Data records:
■ ■ ■ ■
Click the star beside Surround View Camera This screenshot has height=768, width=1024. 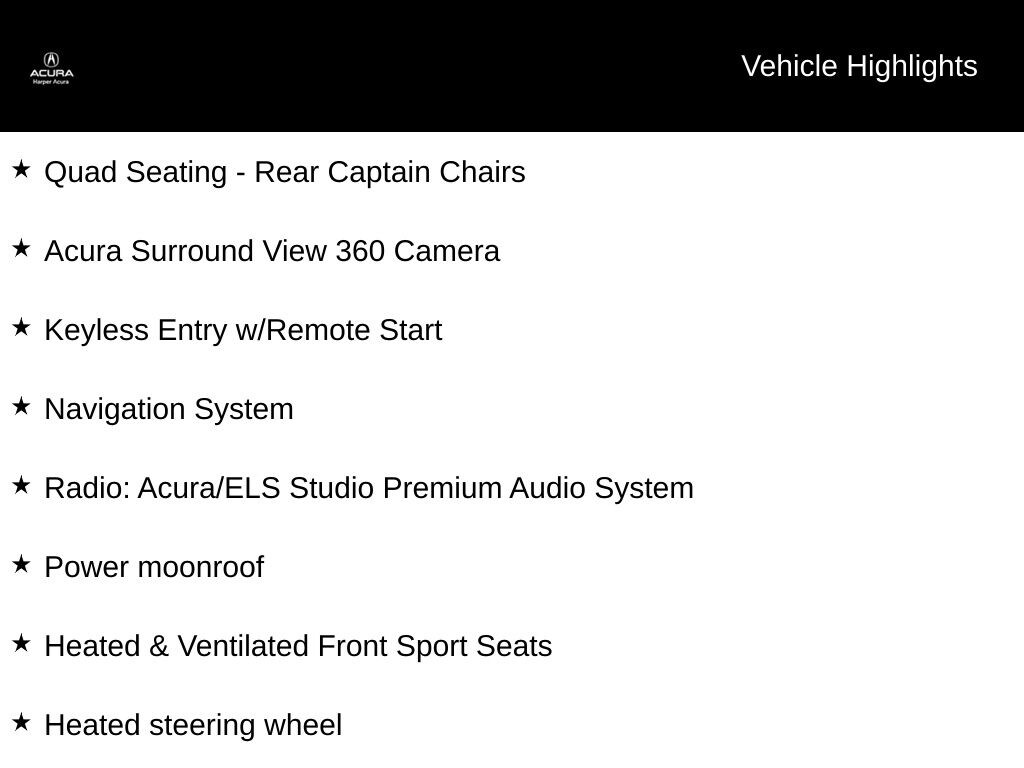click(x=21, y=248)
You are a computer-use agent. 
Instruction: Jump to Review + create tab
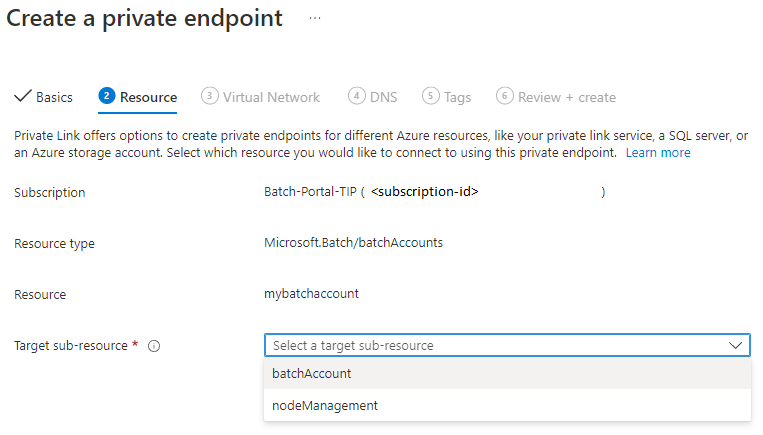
■ ■ ■ ■
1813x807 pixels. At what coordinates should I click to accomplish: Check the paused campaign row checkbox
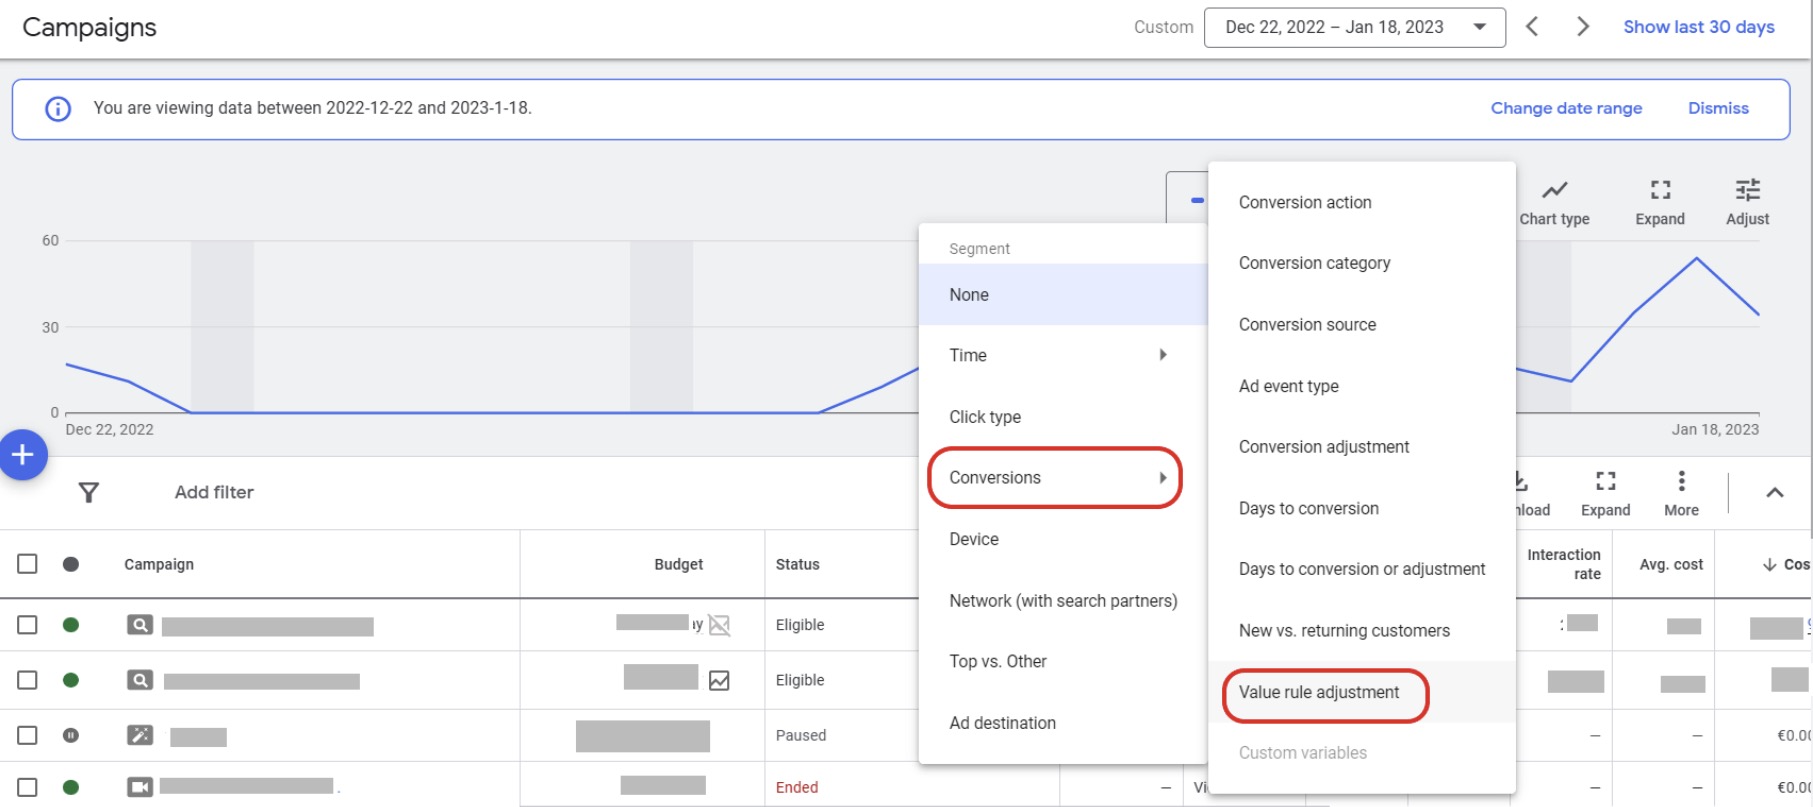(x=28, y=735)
■ ■ ■ ■
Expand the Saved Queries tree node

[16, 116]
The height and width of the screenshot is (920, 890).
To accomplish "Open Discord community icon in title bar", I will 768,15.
■ ■ ■ ■
Problem description:
Above are the entries. Quote exactly the lines from the one bearing "You are a computer-use agent." through the one bearing "Instruction: Jump to Review + create tab".

Written solution:
You are a computer-use agent. 
Instruction: Jump to Review + create tab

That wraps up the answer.